Keywords

1 Introduction

With the development of deep learning, recent years have witnessed the continuous progress of image style transfer. Especially with the success of convolutional neural network (CNN), it has become the main research method of image style transfer. Gatys et al. [1] first showed that the content information could be extracted from natural images and the style information could be obtained from artworks through a pre-trained VGG network [12], and proposed an image reconstruction algorithm to realize the stylization. However, this algorithm is restricted by low efficiency. In order to reduce the computational cost, several methods [3, 6, 14] based on feed-forward networks have been developed, which can effectively generate stylized images, but they are limited to a fixed style or lack of visual quality.

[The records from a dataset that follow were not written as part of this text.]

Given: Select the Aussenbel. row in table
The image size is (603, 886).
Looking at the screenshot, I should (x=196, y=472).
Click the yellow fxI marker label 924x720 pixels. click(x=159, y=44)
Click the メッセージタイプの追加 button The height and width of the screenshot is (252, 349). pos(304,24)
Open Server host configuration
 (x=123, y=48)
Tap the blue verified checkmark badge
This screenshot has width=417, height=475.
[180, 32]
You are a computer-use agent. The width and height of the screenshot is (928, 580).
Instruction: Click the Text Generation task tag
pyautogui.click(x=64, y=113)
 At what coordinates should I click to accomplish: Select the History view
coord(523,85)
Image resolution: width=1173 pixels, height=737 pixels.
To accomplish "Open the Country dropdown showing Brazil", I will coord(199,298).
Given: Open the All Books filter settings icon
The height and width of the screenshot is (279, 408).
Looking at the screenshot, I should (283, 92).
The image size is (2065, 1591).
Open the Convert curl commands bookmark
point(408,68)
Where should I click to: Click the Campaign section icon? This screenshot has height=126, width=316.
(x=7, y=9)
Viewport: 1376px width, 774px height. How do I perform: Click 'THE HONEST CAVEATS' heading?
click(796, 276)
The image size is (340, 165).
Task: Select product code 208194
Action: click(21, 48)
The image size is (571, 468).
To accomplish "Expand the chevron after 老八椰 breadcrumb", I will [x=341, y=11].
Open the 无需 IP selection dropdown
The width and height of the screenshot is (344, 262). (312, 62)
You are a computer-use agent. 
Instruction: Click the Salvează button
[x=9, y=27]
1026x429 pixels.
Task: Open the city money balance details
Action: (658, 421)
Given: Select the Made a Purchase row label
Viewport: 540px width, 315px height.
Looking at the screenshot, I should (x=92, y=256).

For arbitrary style transfer, several approaches have been proposed. For instance, AdaIN [2] is the first method realize effective real-time style transfer, which only adjusts the mean and variance values of content image to match those values of style image. However, this method is too simple to affect the output quality. WCT [7] matches content features with style features through the whitening and coloring process of covariance replacing variance, and then the stylized features are embedded in the pre-trained encoder-decoder to synthesize stylized images. Nevertheless, the increase of feature dimension will greatly increase the calculation of complexity. Avatar-Net [11] is a style decoration method based on image blocks. It maps the features of content and style while maintaining the content structure to get better quality. Xing et al. [15] proposed a portrait-aware method, which applied fine-grained and coarse-grained style transfer to the background and the entire image, respectively. Jung et al. [4] proposed Graph Instance Normalization (GrIN), which made the style transfer approach more robust by taking into account similar information shared between instances. Svoboda et al. [13] employed a two-stage peer-regularization layer that used graph convolutions to reorganize style and content in latent space.

Recently, with the introduction of the attention mechanism, great breakthroughs have been made in style transfer. Yao et al. [16] applied the self-attention mechanism to style transfer model and added multi-stroke control. In addition, Park et al. [9] proposed a style-attentional network which matched style features with content features.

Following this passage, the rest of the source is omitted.